Tuesday, February 01, 2011

Would you believe... Colin Firth as a conniving art curator? Cameron Diaz as a Texas steer roper?


Usually, an actor has to actually win an Academy Award before he can start having his pick of paycheck roles. But Colin Firth has been a Best Actor front-runner for several months now -- really, since The King's Speech started making the rounds of the festival circuit last fall -- so it comes as no surprise that he's already considered sufficiently bankable to be cast as the male lead of Gambit, an upcoming remake of the 1966 seriocomic heist flick that starred Michael Caine and Shirley MacLaine.

The original Gambit, directed by Ronald Neame (The Poseidon Adventure),  was a tricky, kicky caper in which a cocksure thief (Caine) employed an Eurasian beauty (MacLaine) to pull off a complex con involving a gullible millionaire (Herbert Lom) and a priceless antiquity. (The picture pivoted on a clever switcheroo at the midway point that, back in the day before Internet-disseminated spoilers, actually surprised audiences.) The remake, which will be directed by Michael Hoffman (Soapdish, The Last Station), reportedly deals with a London art curator (Firth) who hits upon an elaborate plan to lure a wealthy collector into buying a fake Monet painting. To pull off the scheme, the curator recruits a Texas steer roper (Cameron Diaz, shown above) to impersonate a woman whose grandfather liberated the real Monet masterwork at the end of World War II.

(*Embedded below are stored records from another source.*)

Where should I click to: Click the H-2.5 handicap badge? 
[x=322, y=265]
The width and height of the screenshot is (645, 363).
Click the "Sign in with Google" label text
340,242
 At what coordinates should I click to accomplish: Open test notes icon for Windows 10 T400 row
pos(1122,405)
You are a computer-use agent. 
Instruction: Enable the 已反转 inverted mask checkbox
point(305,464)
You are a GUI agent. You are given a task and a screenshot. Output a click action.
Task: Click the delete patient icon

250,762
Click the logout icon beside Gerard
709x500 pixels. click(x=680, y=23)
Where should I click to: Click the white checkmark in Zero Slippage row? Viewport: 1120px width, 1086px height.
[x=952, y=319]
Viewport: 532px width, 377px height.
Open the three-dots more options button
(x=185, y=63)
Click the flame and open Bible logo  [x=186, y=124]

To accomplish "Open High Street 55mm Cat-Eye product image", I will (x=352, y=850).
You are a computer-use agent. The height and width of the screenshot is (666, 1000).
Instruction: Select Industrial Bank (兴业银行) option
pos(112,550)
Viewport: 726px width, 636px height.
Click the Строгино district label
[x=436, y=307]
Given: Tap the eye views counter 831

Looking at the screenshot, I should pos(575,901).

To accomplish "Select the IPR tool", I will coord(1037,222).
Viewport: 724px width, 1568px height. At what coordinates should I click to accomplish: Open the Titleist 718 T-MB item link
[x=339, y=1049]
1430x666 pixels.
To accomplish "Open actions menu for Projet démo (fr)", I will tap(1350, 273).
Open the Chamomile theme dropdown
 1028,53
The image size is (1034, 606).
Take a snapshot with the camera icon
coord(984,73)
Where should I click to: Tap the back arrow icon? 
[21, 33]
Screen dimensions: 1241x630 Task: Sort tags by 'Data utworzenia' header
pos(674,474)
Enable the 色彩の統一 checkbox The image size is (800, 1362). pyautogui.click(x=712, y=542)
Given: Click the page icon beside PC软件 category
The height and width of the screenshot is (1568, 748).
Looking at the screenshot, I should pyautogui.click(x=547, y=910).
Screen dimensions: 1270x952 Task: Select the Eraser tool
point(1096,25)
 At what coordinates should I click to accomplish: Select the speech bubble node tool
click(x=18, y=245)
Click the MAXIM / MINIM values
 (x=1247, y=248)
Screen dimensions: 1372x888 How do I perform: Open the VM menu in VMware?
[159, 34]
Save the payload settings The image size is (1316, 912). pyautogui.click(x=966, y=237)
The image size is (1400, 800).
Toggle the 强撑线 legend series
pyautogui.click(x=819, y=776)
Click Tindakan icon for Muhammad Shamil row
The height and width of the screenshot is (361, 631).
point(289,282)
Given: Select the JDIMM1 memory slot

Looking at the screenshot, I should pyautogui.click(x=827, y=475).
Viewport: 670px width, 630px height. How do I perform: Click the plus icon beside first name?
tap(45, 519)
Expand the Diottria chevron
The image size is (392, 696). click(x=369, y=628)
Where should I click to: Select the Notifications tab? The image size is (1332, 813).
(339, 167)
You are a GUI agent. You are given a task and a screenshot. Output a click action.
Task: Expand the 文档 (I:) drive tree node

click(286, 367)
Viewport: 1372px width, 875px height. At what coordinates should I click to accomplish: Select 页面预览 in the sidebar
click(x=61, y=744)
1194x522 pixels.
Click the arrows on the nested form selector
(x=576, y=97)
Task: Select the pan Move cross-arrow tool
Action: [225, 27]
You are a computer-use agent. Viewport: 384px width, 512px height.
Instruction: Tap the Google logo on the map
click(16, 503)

Are audiences ready to accept Diaz as a lasso-twirling rodeo queen? Can the producers hope to surprise contemporary ticketbuyers with the original plot twist (or some reasonable facsimile thereof)? And if the new Gambit turns out to be box-office smash, will it revive interest in a relatively obscure but fascinating documentary about the U.S. role in the post-WWII liberation of Nazi-seized artwork? Who knows?

But for those of you who are customarily averse to remakes of any any sort, consider this: The screenplay for the new Gambit was written by Joel and Ethan Coen, the filmmaking siblings who didn't fare too badly with their recent re-imagining of True Grit.

2 comments:

Nada Roper said...

Colin Firth as a conniving art curator? Absolutely. Cameron Diaz as a Texas steer roper? Absolutely NOT.

FilmMattic said...

This post was a very compelling read. I am glad I just stumbled upon your blog. It is exceptional. I thank YouTube.

I must express bold skepticism in the casting of Cameron Diaz as a quirky, regionally distinctive character. I have never truly bought into her bill of acting goods. The only relevant exception to this blatantly bleak assessment of her work was her character in "There's Something About Mary." She gave a perfectly earnest performance.

I can absolutely envision Colin Firth as an arrogant and cunning art curator. The enormous praise bequeathed upon him for "The King's Speech" is warranted. If he can convincingly pull off a debilitating stammer, he can certainly inhabit the character that Michael Caine once made famous.

I must also espouse confidence in the screenplay. The Coen Brother's are firmly capable of enlisting their oddball brand of humor into this colorful story. Their sophisticated and tightly woven narrative approach worked exceedingly well for True Grit. How can it possibly fail under the weight of this remake? I just don't see it. Their streak of success will continue.